» **EXCERPT PROVIDED**
━━━━━━━━━━━━━━━━
### Data Exfiltration/Impact
- Date/Time: Active around November 7, 2024.
- Details: Over 400 GB of data purportedly belonging to Finastra clients was stolen. The thread actor began actively selling this data on BreachForums on November 8, 2024.
- Impact: Unspecified volume of customer data exfiltrated. No malware was deployed, and customer files were not tampered with, suggesting the compromise was limited to unauthorized data access and theft.
### Detection & Response
- Date/Time: November 7, 2024 (Detection); November 8, 2024 (Customer Notification)
- Details: Finastra’s security team detected suspicious activity on November 7. The company immediately notified affected financial institution customers on November 8. Response included implementing an alternative secure file sharing platform to ensure operational continuity.
## Attack Methodology
- Initial Access: Stolen or compromised credentials used to access the SFTP platform.
- Persistence: Not explicitly detailed, but access was maintained long enough for initial data staging (pre-Nov 7) and subsequent mass exfiltration (Nov 7).
- Privilege Escalation: Not specified.
- Defense Evasion: Not specified, as no malware was deployed or tampering occurred, suggesting the attacker operated with the permissions gained via compromised credentials.
- Credential Access: Implied via compromised credentials.
- Discovery: Implied reconnaissance necessary to locate and stage high-value customer files.
- Lateral Movement: Contained to the file transfer platform environment.
━━━━━━━━━━━━━━━━
» **SUPPLIED RECORDS**
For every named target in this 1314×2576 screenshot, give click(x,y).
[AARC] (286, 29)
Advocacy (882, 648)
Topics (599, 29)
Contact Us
━━━━━━━━━━━━━━━━
» **TASK STATEMENT**
Rewrite the paragraph of the Finastra incident report that begins "Finastra’s security team detected suspicious activity" as a short list, keeping its main facts. The records come from a different source than the Finastra incident report.

» **RESPONSE TO THIS EXERCISE**
- November 7: Finastra’s security team detected suspicious activity.
- November 8: Affected financial institution customers were notified immediately.
- Response: An alternative secure file sharing platform was put in place to keep operations running.